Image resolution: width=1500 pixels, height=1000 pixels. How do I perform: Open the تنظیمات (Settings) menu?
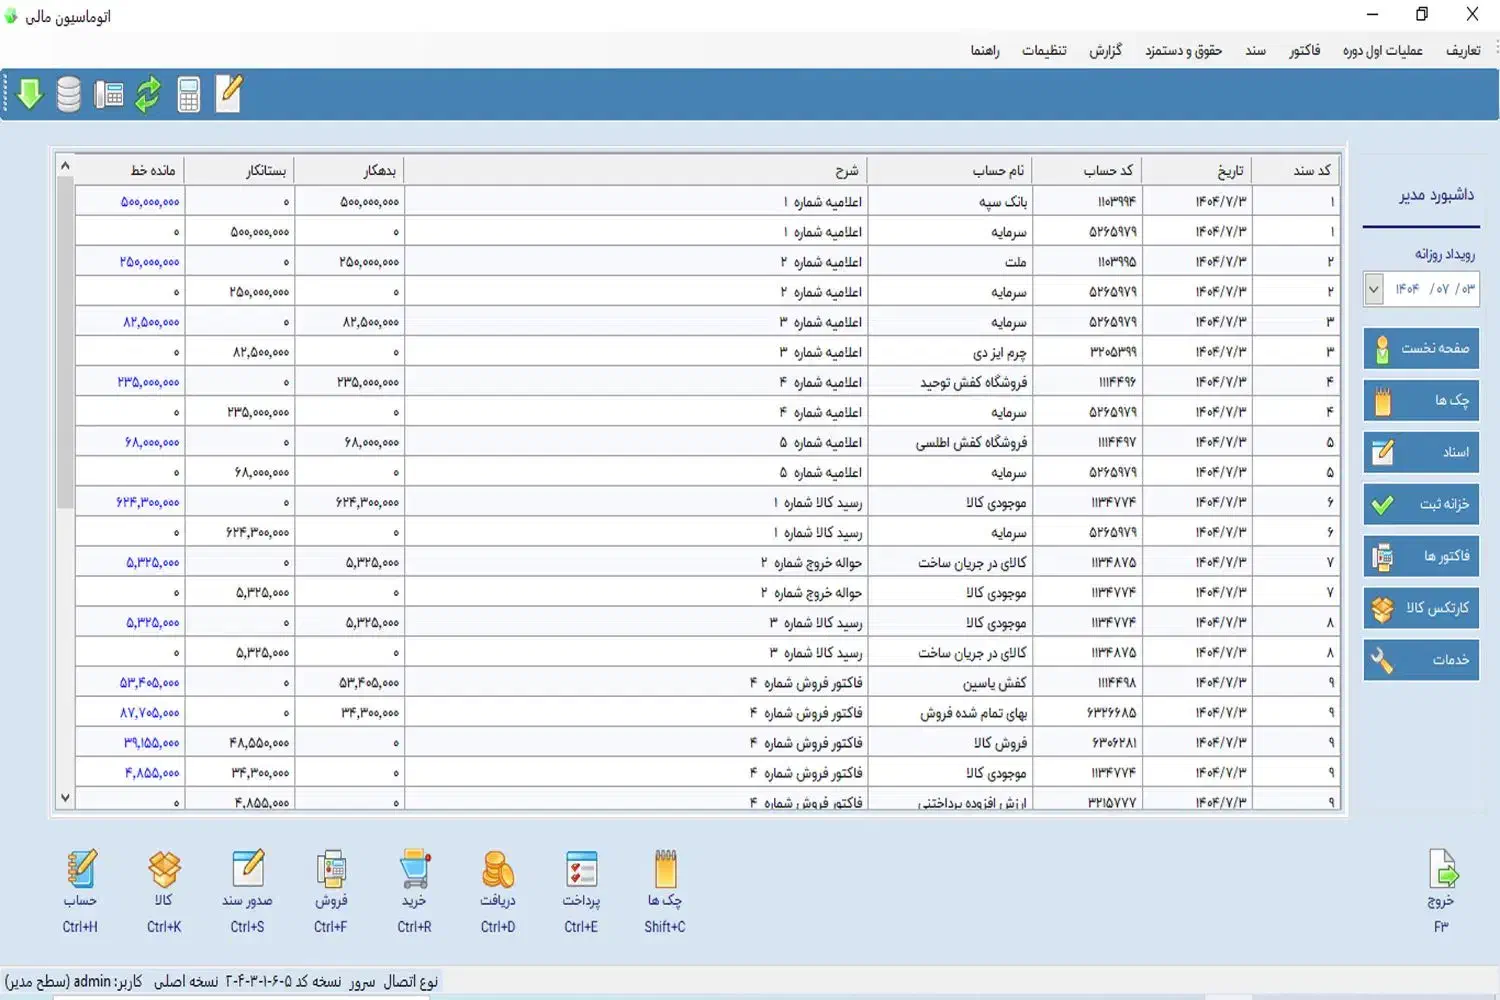[1044, 50]
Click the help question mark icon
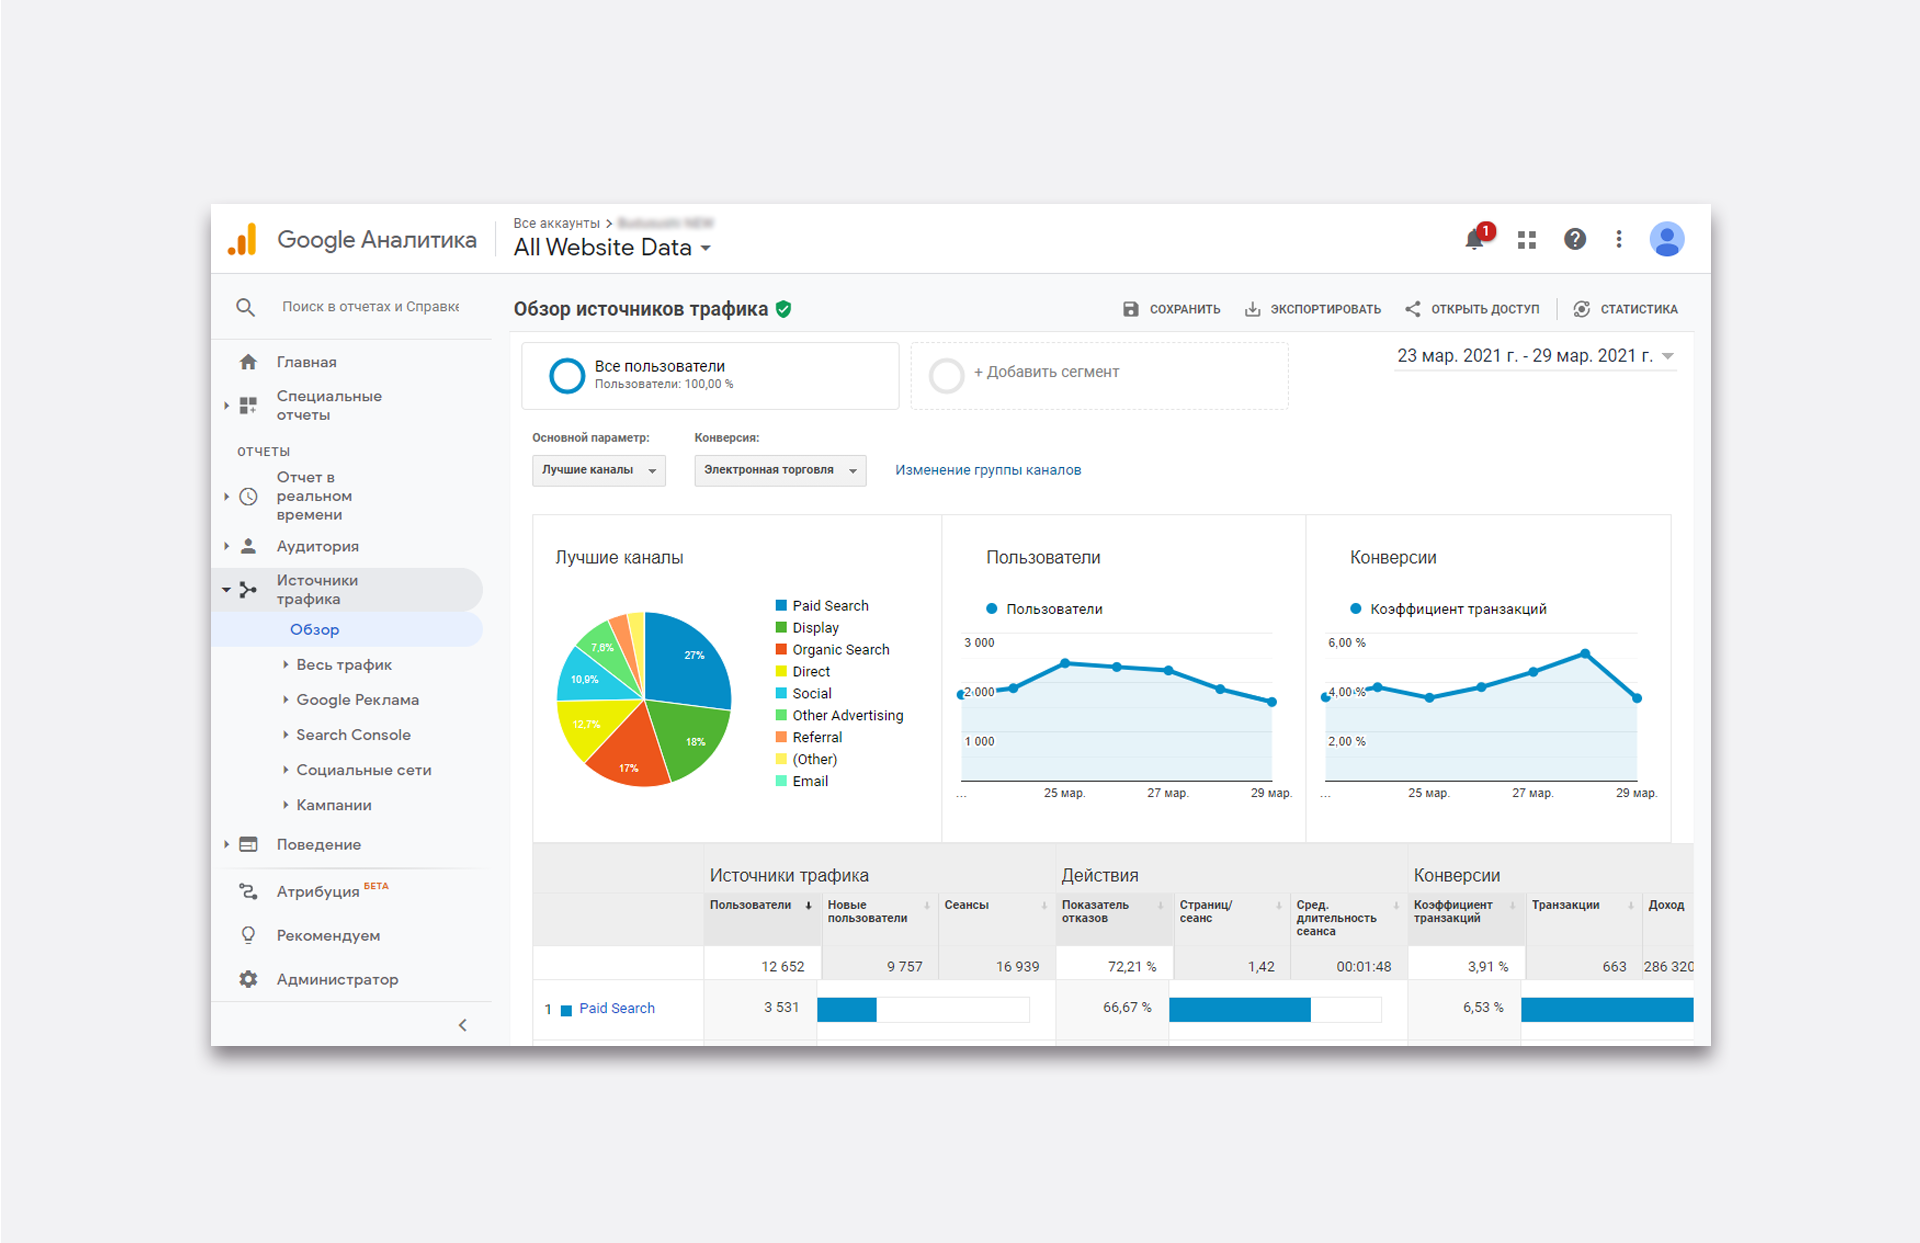This screenshot has height=1243, width=1920. point(1574,239)
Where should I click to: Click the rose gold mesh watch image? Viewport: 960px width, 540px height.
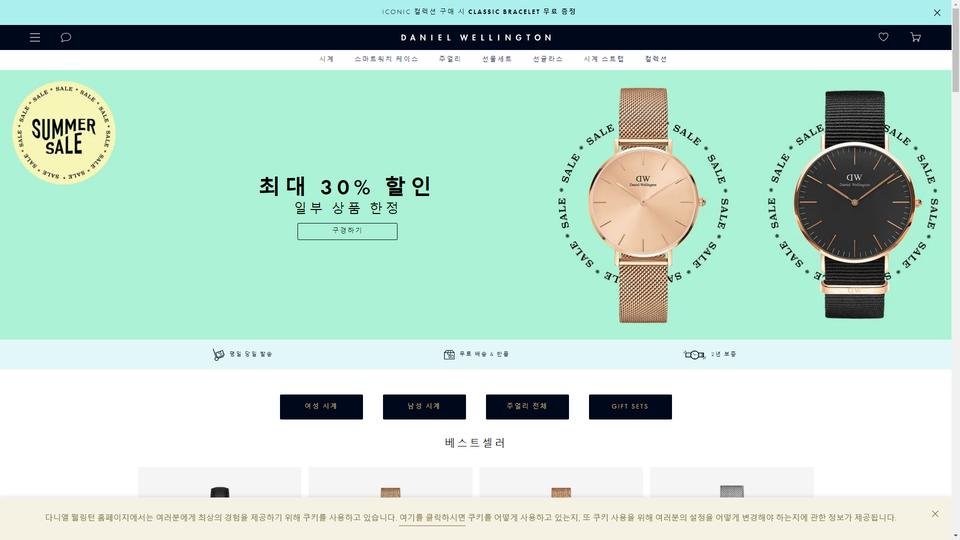pyautogui.click(x=643, y=205)
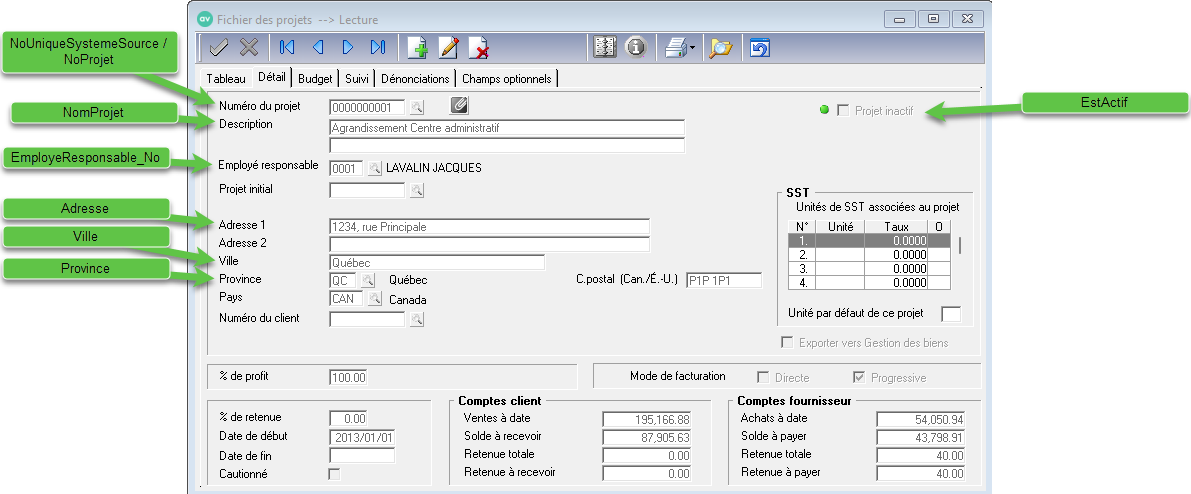Enable Exporter vers Gestion des biens

point(787,343)
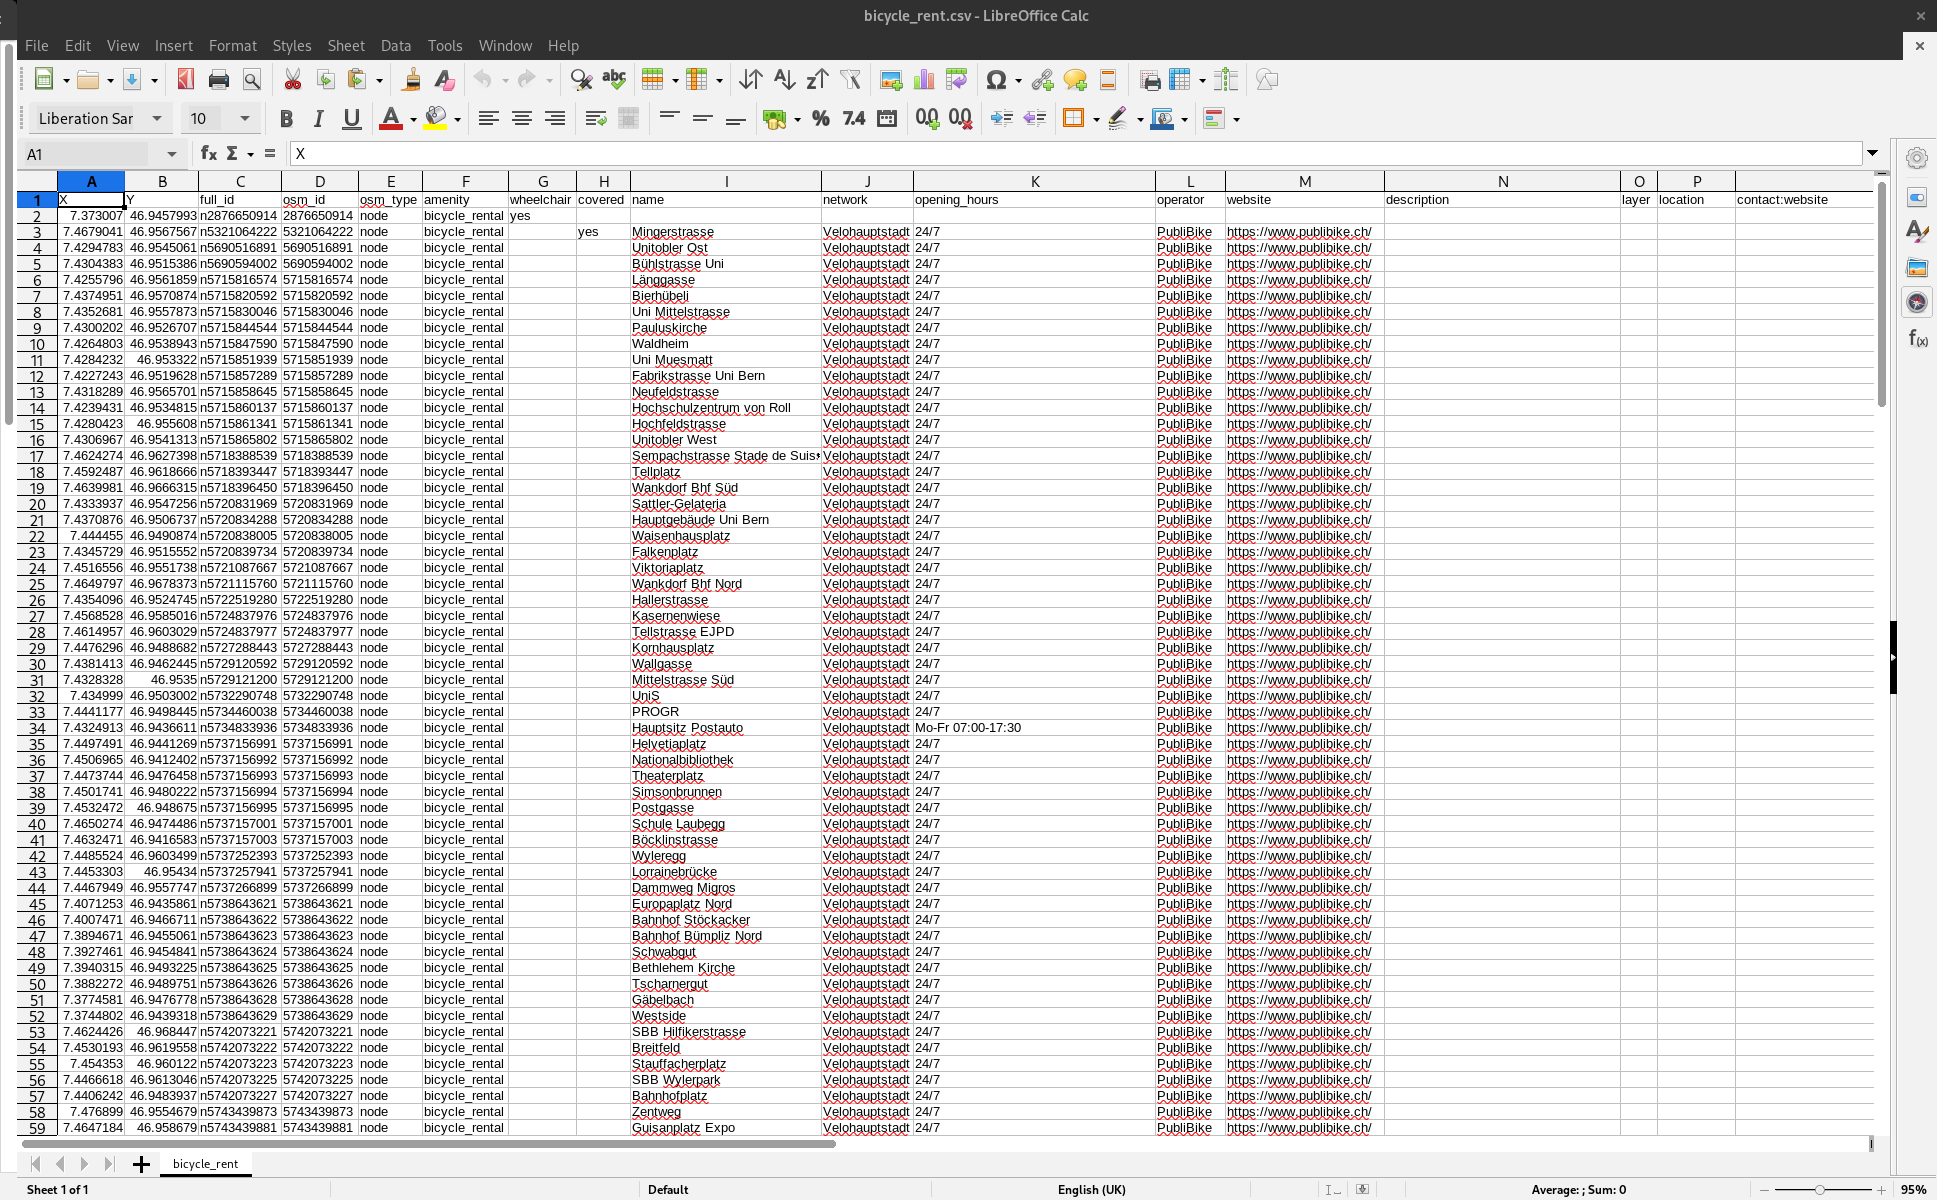Click the Sort Ascending icon
Image resolution: width=1937 pixels, height=1200 pixels.
[x=784, y=80]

★ ★ ★ ★ ★

Copy out the text of every record above word for word, keeping each line as it stands. Leave the pictures out of your copy.

• Correct result:
Image resolution: width=1500 pixels, height=1000 pixels. How do I perform: Open the تنظیمات (Settings) menu?
[1044, 50]
Click the help question mark icon
This screenshot has height=1243, width=1920. point(1574,239)
Where should I click to: Click the rose gold mesh watch image? Viewport: 960px width, 540px height.
pyautogui.click(x=643, y=205)
Enable Exporter vers Gestion des biens

point(787,343)
Click the Sort Ascending icon
Image resolution: width=1937 pixels, height=1200 pixels.
[x=784, y=80]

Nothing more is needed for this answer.